** START OF Excerpted text **

# First time posting!



## bluefairy (Mar 26, 2005)

Hi!

I've been sort of hanging around here a while but this is my first time actually posting something. 

This is my wind fairy. She's the first in a series I'm doing representing the 4 elements. It's done in chalk pastel on coloured paper. I'm not too sure about the background though, any suggestions? Comments and Criticism would be welcome and appreciated! Thanks!


----------



## Tsujigiri (Mar 26, 2005)

That is lovely Blue Fairy, and also welcome to the boards. I think you'll get a good response to that picture

I like the background but I'm not too sure that it represents wind/air all that well, mushrooms tend to be earthy and/or offer an insight into getting wasted 
However as a work on it's own it is fantastic, my daughter has been chattering about it all the time I have been writing this.

Why not post something about yourself in the Introductions forum, so we can feed upon it


----------



## Winters_Sorrow (Mar 26, 2005)

Hi Blue Fairy

I loved the picture - it had a lot of motion to it. I think it did a good job in representing wind, but maybe a similar picture of the fairy in flight would help get your idea across more powerfully

Good stuff though - can't wait to see the other 3!

** END OF Excerpted text **
** START OF Record excerpts **

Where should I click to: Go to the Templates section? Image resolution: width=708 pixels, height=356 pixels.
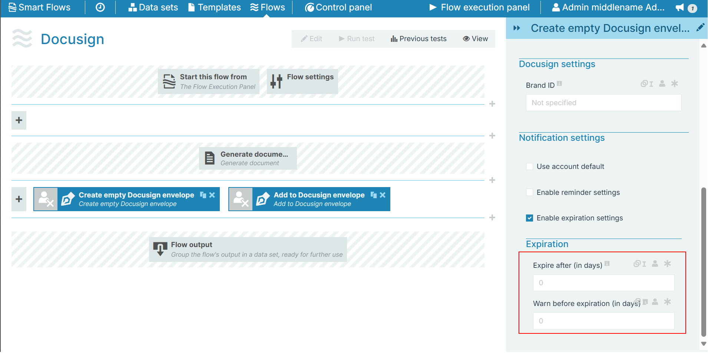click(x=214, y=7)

** END OF Record excerpts **
** START OF Record excerpts **

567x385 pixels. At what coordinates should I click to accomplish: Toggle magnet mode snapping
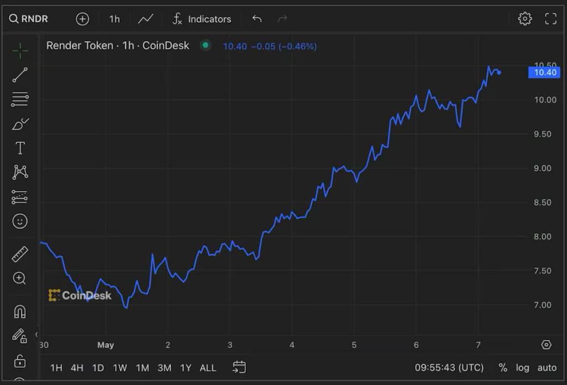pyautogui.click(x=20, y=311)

** END OF Record excerpts **

Directions —
1) Answer these from the forum thread about the wind fairy picture:
(a) What medium and surface was the wind fairy drawn with?
(b) According to Tsujigiri, what do mushrooms tend to be?
(c) What does Winters_Sorrow suggest might get the idea across more powerfully?
2) Continue the forum thread about the wind fairy picture from where it stops.
The rows come from a different source than the text.

Exercise responses —
1)
(a) Chalk pastel on colored paper.
(b) Earthy, and/or something that offers an insight into getting wasted.
(c) A similar picture of the fairy in flight.

2)
----------



## Space Monkey (Mar 26, 2005)

This is really beautifully drawn, but it's not obvious that this is a wind fairy so much as just a fairy.  And the streak going to her hand, on first impression, made me think she was smoking a cig.  But the art is excellent; the folds in her clothing are perfect.  How big is the original piece to get this much detail in?


----------



## Brian G Turner (Mar 26, 2005)

Hi bluefairy, and welcome to the chronicles network. 

I like the pic - subtle, and nice colours.


----------



## GOLLUM (Mar 27, 2005)

Hi and welcome!

I have to agree with some of the other comments regarding maybe replacing the mushrooms with a more wind oriented theme like clouds and perhaps adding motion to the wings.

Having said that this is a very well done picture!! Are you a professional artist or looking to get your stuff displayed somewhere? I think you have some clear talent here.

All the best..


----------



## Neon (Mar 27, 2005)

Overall it's very well done ... I especially like the amount of detail you put into the fairy's dress.  As for picky things, I agree with the thought of incorporating more of a sky/wind/clouds effect for the background.


----------



## bluefairy (Mar 28, 2005)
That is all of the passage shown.